今回は、多工程で複雑なワークフローを持つ映像制作の現場を例にハイブリッドクラウドを利用する流れを考えます。下図は、映像現場の制作フローです。左下のIngest(データ取り込み)から、時計回りに右下のPlayout(配信)まで、多くの共同作業をネットワーク経由で進めています。
オリジナルデータのコピー作成からデータ取り込みまでの工程では、高速・大容量な外付けストレージを用いて編集・レンダリング・カラーグレーディングを行うことも多いでしょう。

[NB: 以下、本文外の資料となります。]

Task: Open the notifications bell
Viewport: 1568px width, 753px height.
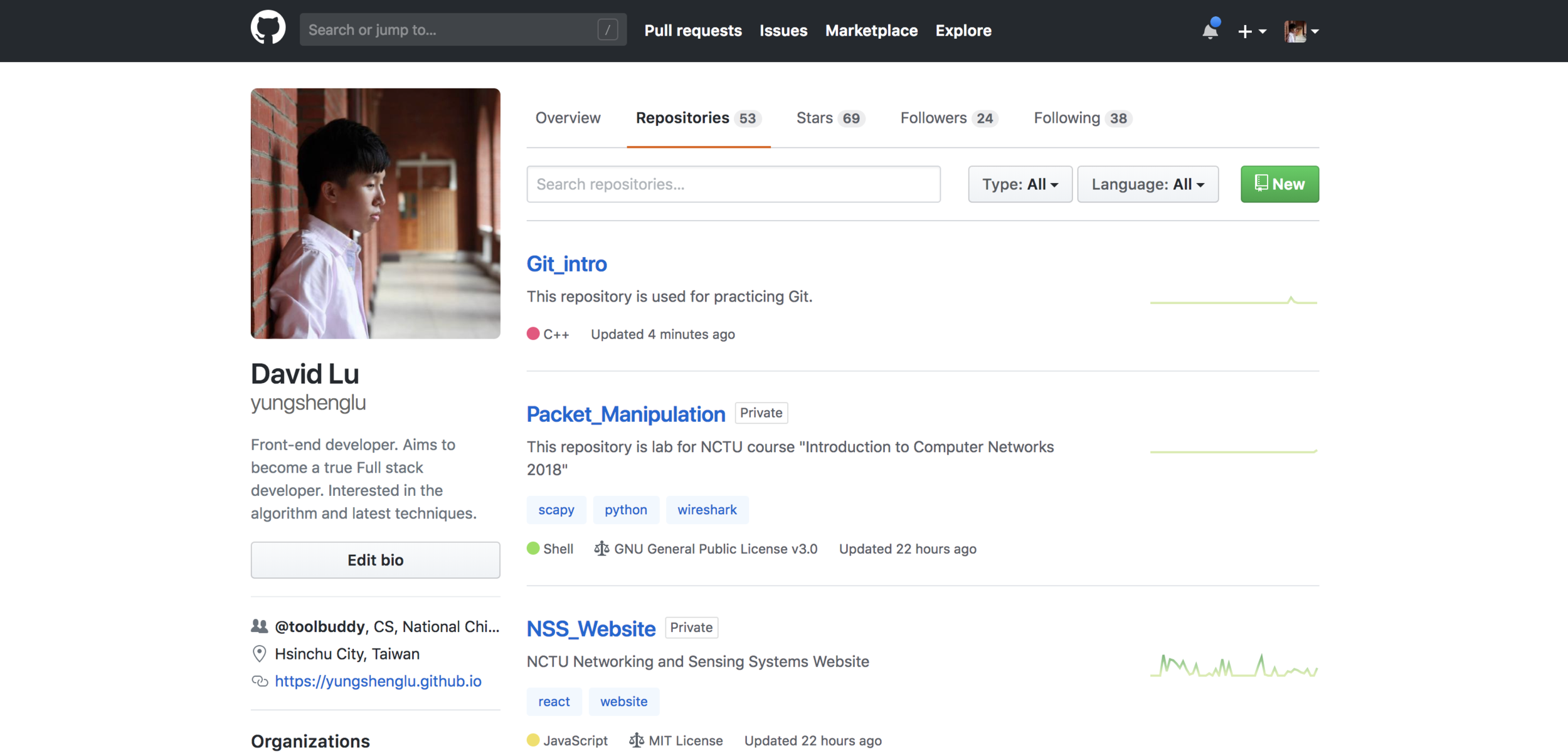Action: tap(1210, 30)
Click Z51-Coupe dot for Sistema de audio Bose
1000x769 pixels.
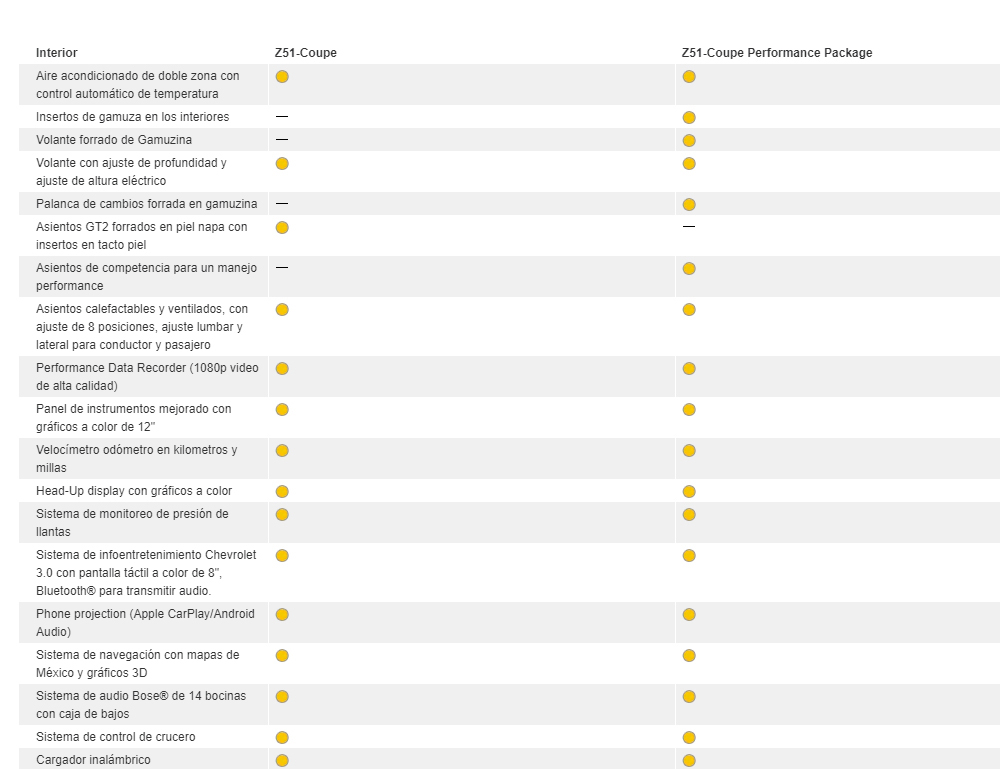tap(282, 697)
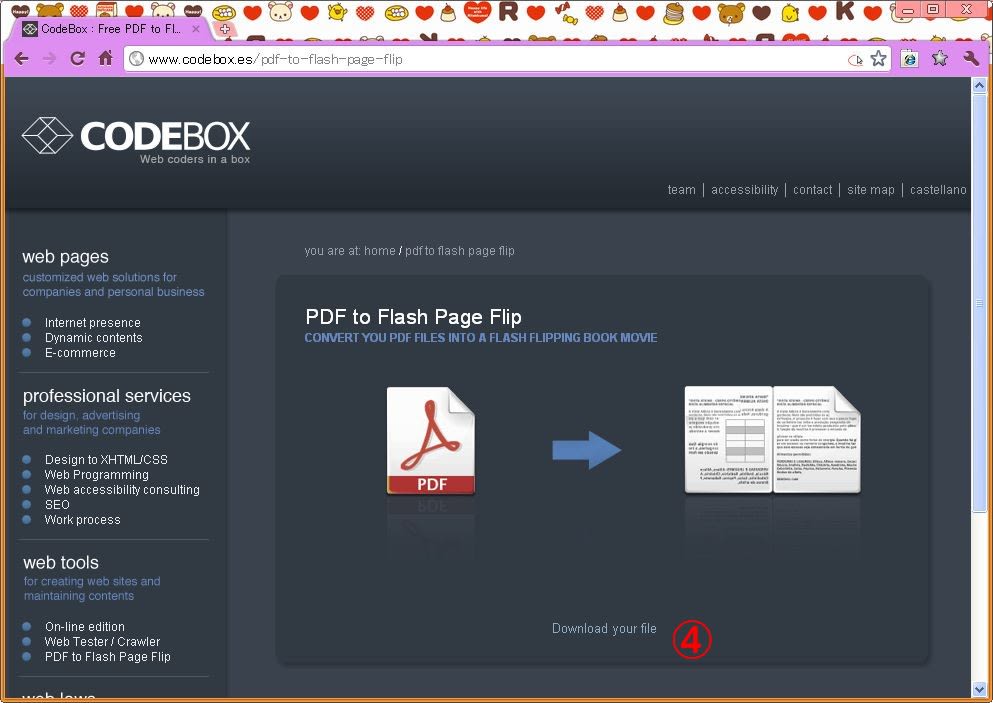Open a new tab with the plus button
The image size is (993, 703).
pyautogui.click(x=224, y=29)
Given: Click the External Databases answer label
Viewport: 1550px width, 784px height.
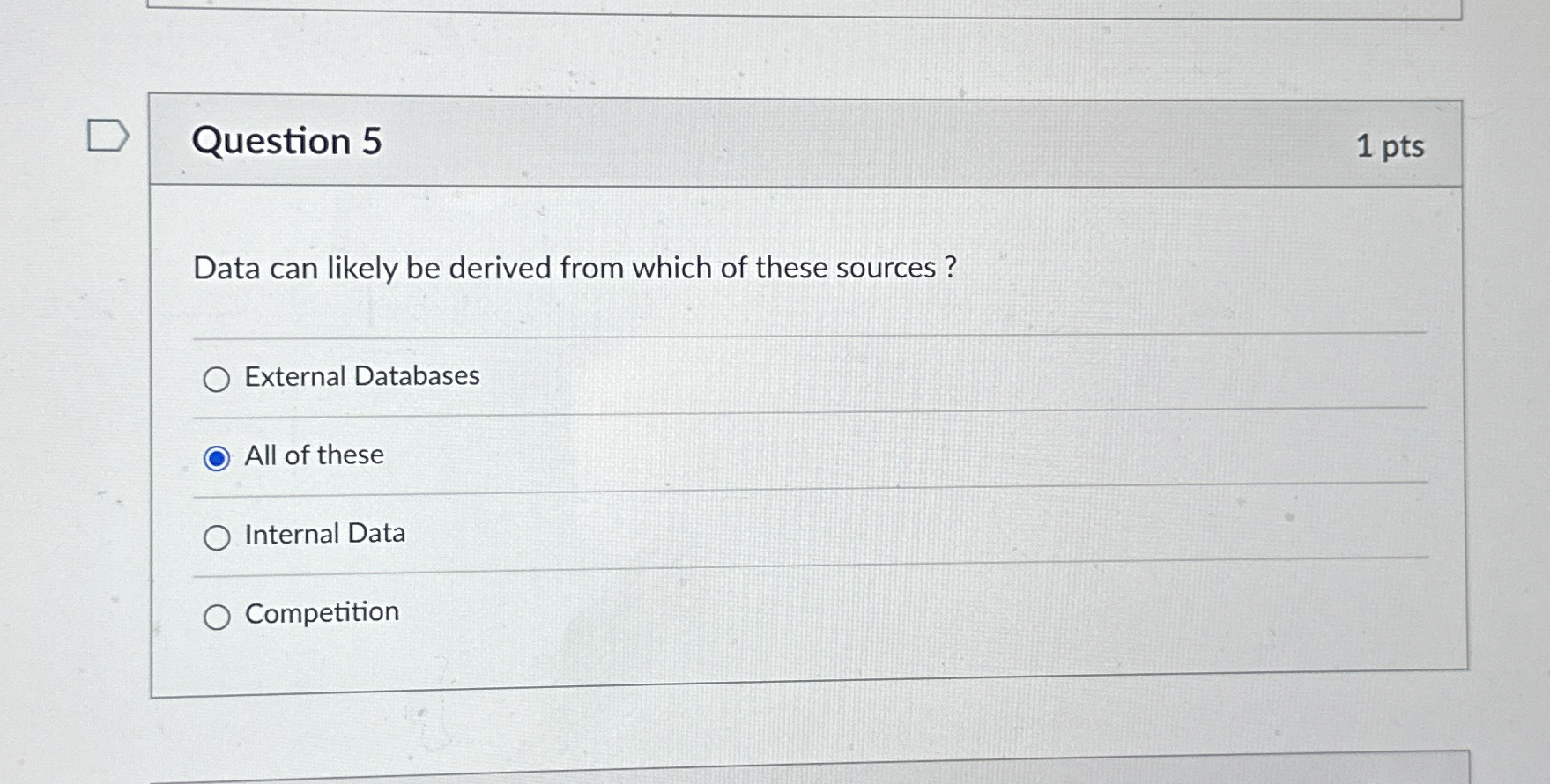Looking at the screenshot, I should pos(361,376).
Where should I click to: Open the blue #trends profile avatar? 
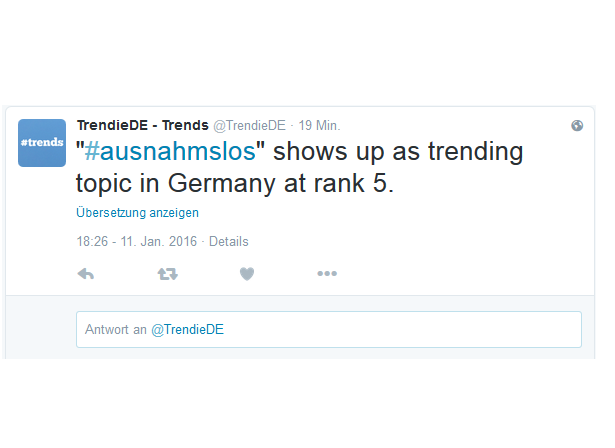point(42,143)
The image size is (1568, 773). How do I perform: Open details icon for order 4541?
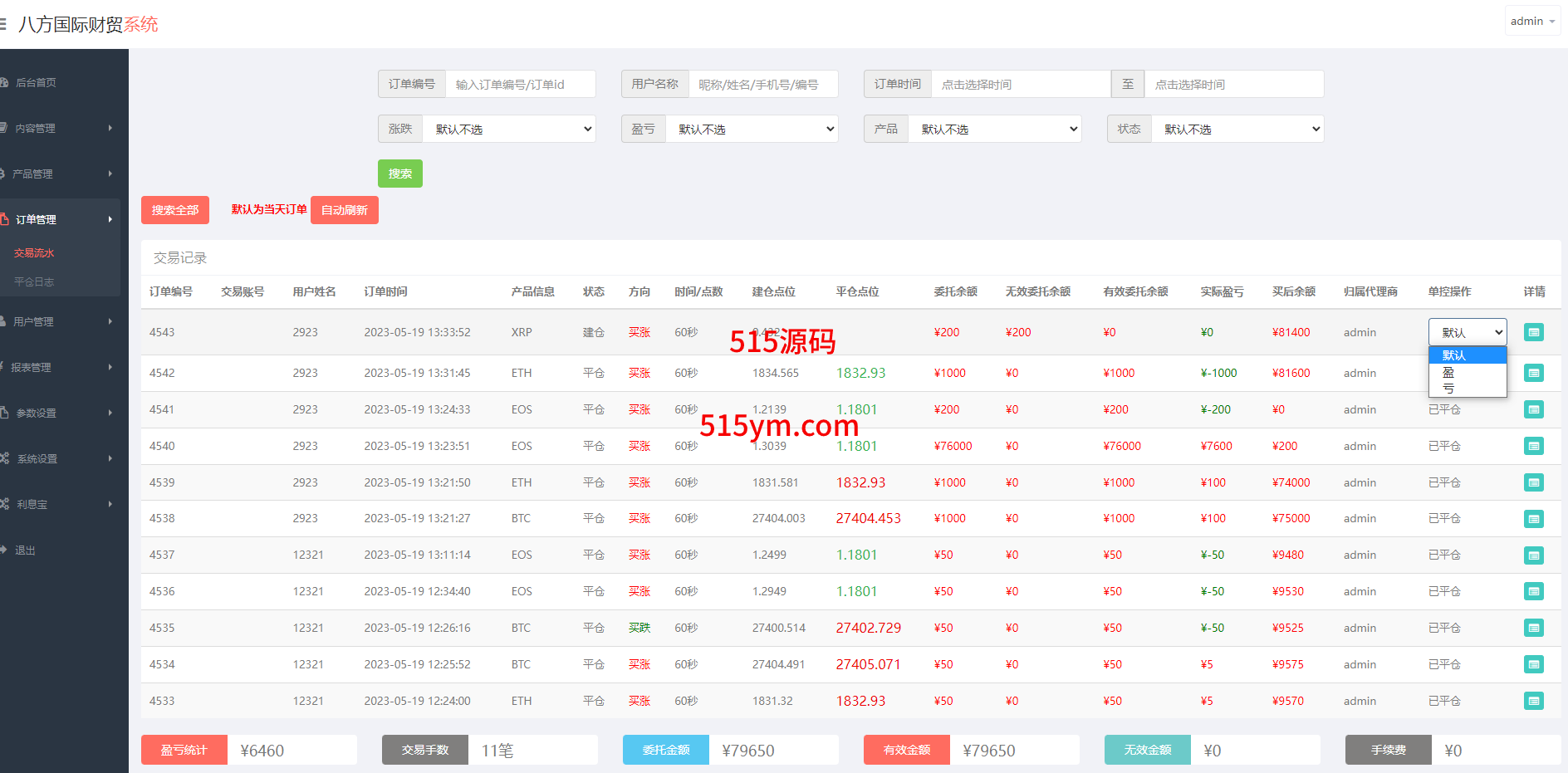[1533, 409]
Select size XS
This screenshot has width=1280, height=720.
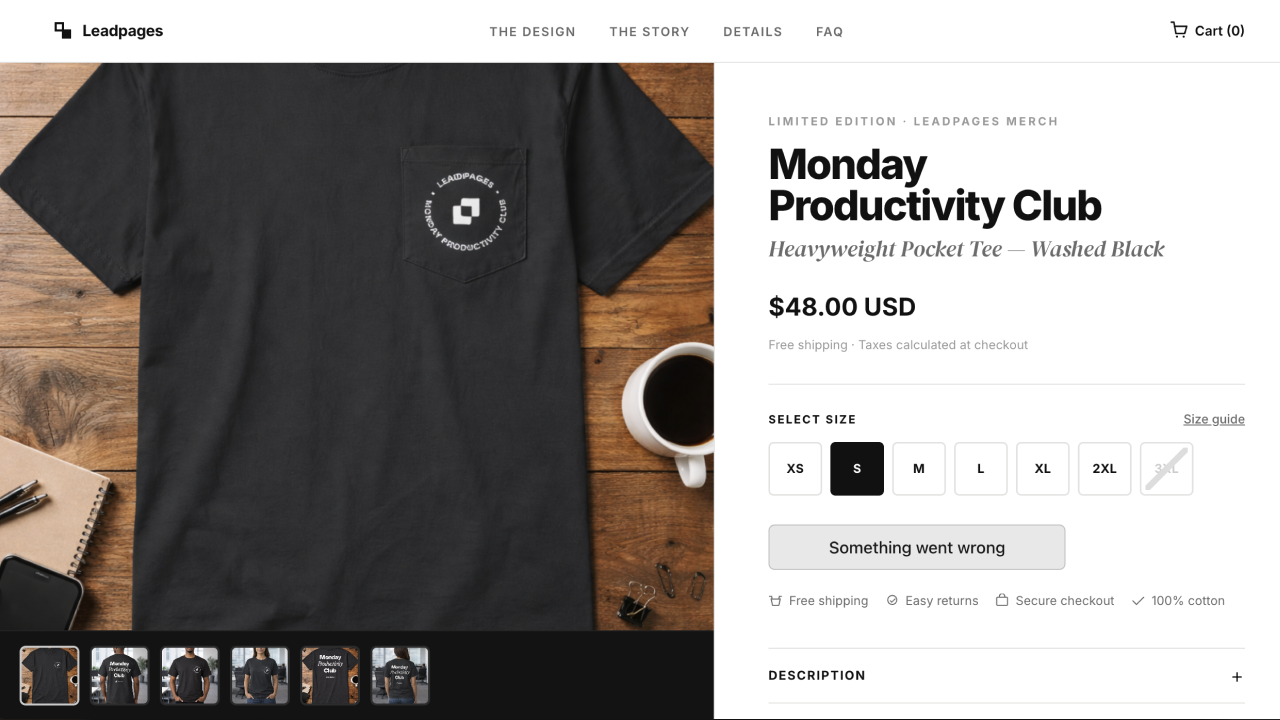click(x=795, y=468)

外付けストレージで流れ作業的に進めていく方がシンプルで効率がいいこともありますが、分業が進むに連れて並列処理が求められ、逐次処理では済まなくなるのが現状です。
ワークフローの効率化を配慮したストレージ階層を構築するには、制作データを単にアクティブアーカイブの概念でティアリングするのではなく、青枠部分をパブリッククラウドに切り出してみます。これをシステム構成図にして表すと下図のようになります。
制作作業の中心となる部分にはオンプレミス環境を採用し、必要とされるパフォーマンスと堅牢性、セキュリティを確保します。オブジェクトストレージの導入により、プライマリNASのストレージを最小限にとどめながら、アクティブアーカイブへの拡張性と信頼性を確保します。
具体的には、トランスコードと配信部分をパブリッククラウドで処理しています。映画、テレビ、インターネットなど、さまざまなメディアに対応したフォーマットへ変換して迅速に配信するには、トランスコード以降を切り出すことで、前行程への負担を軽減するとともに並行での作業を可能にします。
さらに一歩進めて、撮影現場から上がってくるオリジナルデータをオブジェクトストレージに取り込むようにしてみましょう。データ取り込み → 編集 → 配信 → アーカイブの流れに合わせて適切な速度・容量のストレージを準備していましたが、可用性・堅牢性の高いアクティブアーカイブに取り込むことで、その後の全ての作業経過も含めて集中管理し、最後はそのまま長期保全するというように統一ストレージとしての役割を担います。初期工程からアーカイブまでこなせる共有データプールに取り込むことで“流れ”が変わります。